For the book, he’s searching high and low - mostly low - for potties to photograph. A native of Maryland, the 28-year-old Zellers started by photographing the potties of friends, then put out a call on Facebook and Reddit and started knocking door-to-door in older neighborhoods such as Troy Hill, Carrick and Morningside.

“Almost everybody is nice about it,” said Zellers, a computer programmer who has never written a book before. “I expected this to be kind of a weird thing, but most people I tell this project to - including the people where I knock on their doors - recognize that this is a culturally valuable thing, and it is interesting, and they wish me well.”

For those uneducated about this piece of local lore, Pittsburgh potties are loosely defined as stand-alone basement toilets. The generally accepted history is that when miners, steelworkers or other laborers returned from a hard day’s work, they would change and wash up in the basement rather than bringing filth into the main living areas.
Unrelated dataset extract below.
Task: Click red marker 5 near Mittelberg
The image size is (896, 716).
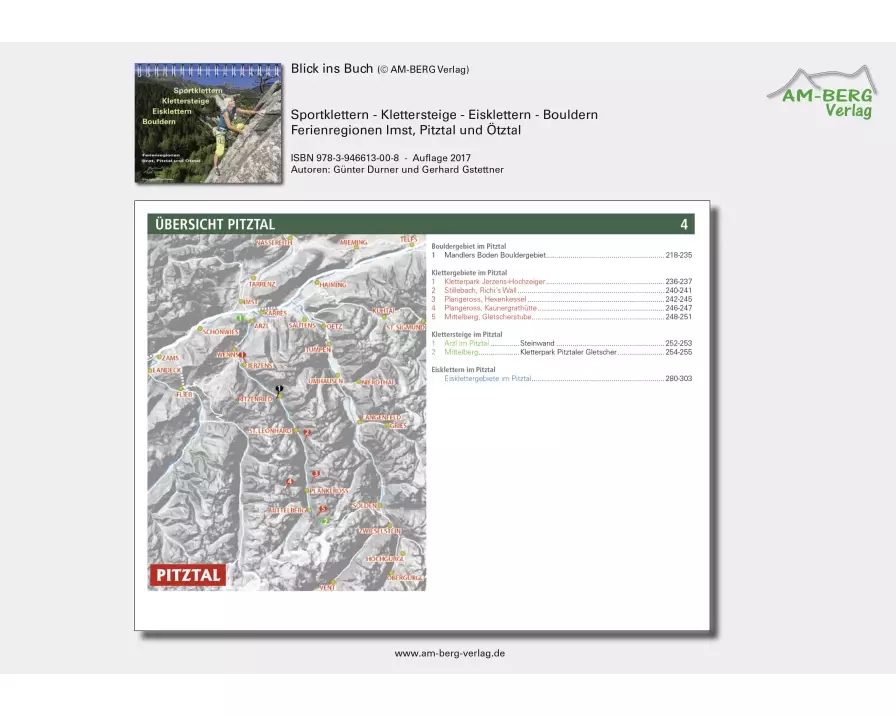Action: click(x=322, y=508)
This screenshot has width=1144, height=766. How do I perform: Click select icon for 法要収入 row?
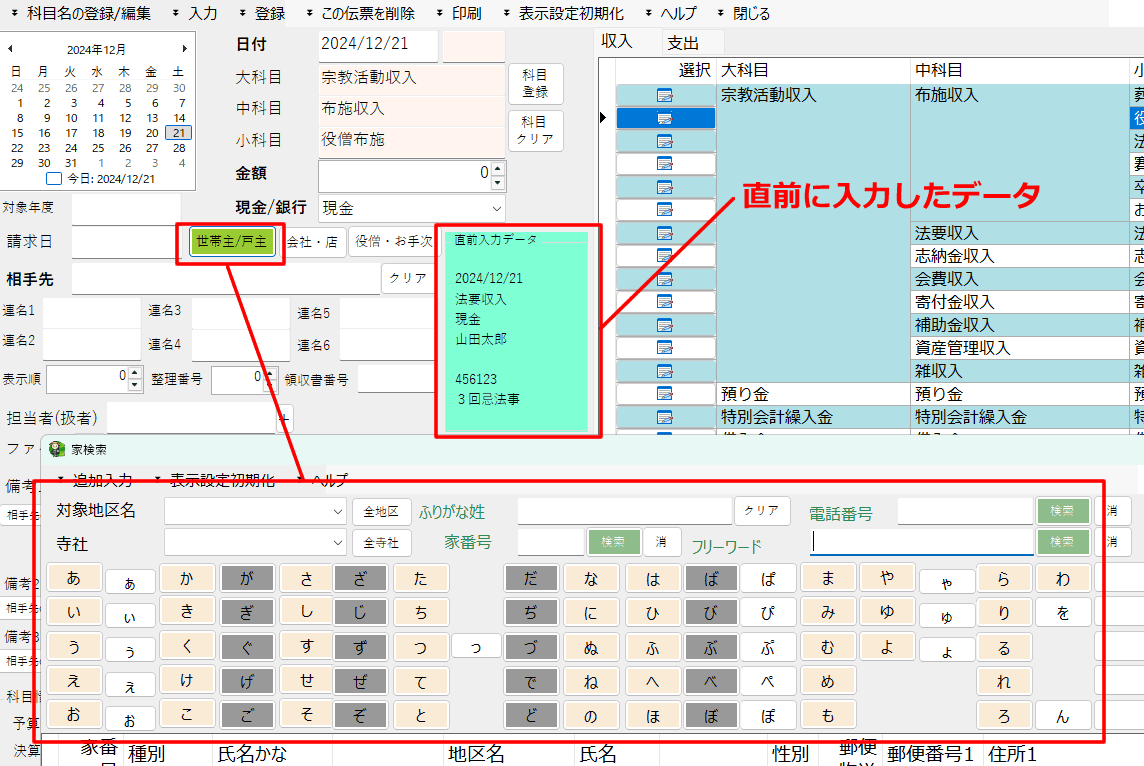pos(665,233)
The toilets were usually primitive, without walls or dedicated sinks.

“Oftentimes, there’s not even a tissue holder - just a roll of toilet paper on the tank,” said John DeSantis, who in his roles as former chairman of the city’s Historic Review Commission and executive director of the Pittsburgh Home & Garden Show has accumulated a wealth of knowledge about Pittsburgh potties.

While other industrial cities also had dirty workers, Pittsburgh’s topography may have played a part in the potties becoming such a fixture here. “Because of hills and valleys, western Pennsylvania has a lot of houses where the basement level is accessible from outside because the house is built on a slope,” said DeSantis. “This meant that you could go into the basement without passing through the house.”

Originally, the basements often had a pipe over a drain for a “shower” or a cast-iron tub, but those haven’t stuck around quite as much as the toilets themselves.

Even in close-in suburbs, which did not traditionally serve so many laborers, many of the homes were built with basement toilets, said DeSantis, because homebuyers here had become accustomed to them. “Families with kids who play anything outdoors, chances are they are not exactly clean,” he said. “In a more urban sense, these Pittsburgh potties are the forerunner of the mudroom.”

Some of the oldest Pittsburgh potties may also have been built in houses that were constructed before indoor plumbing, said John Canning, a former history teacher at Mt. Lebanon High School and a longtime North Side resident. He once saw a house on Beech Avenue in Allegheny West with a cast-iron basement toilet in the shape of a swan, he said, with wings stretching out on either side.

Over the years, homeowners made modifications to the potties, said Zellers, hanging shower curtains or building wooden outhouse-like walls for privacy.

When homeowners get too fancy, however, it’s no longer a Pittsburgh potty.

“It’s a continuum… For me, the line is, well, if there is a sink and a toilet surrounded by complete walls, it’s not a Pittsburgh potty,” he said. “Usually it’s clear on which side of the line things are falling.”

In his photography project, Mr. Zellers has seen some potties that up the kitsch factor, with specialty “Pittsburgh potty” signs. He’s seen others reach the end of their natural lifespans. “The toilet is not used and things are stacked around it on either side,” he said. “There could be a lawnmower.”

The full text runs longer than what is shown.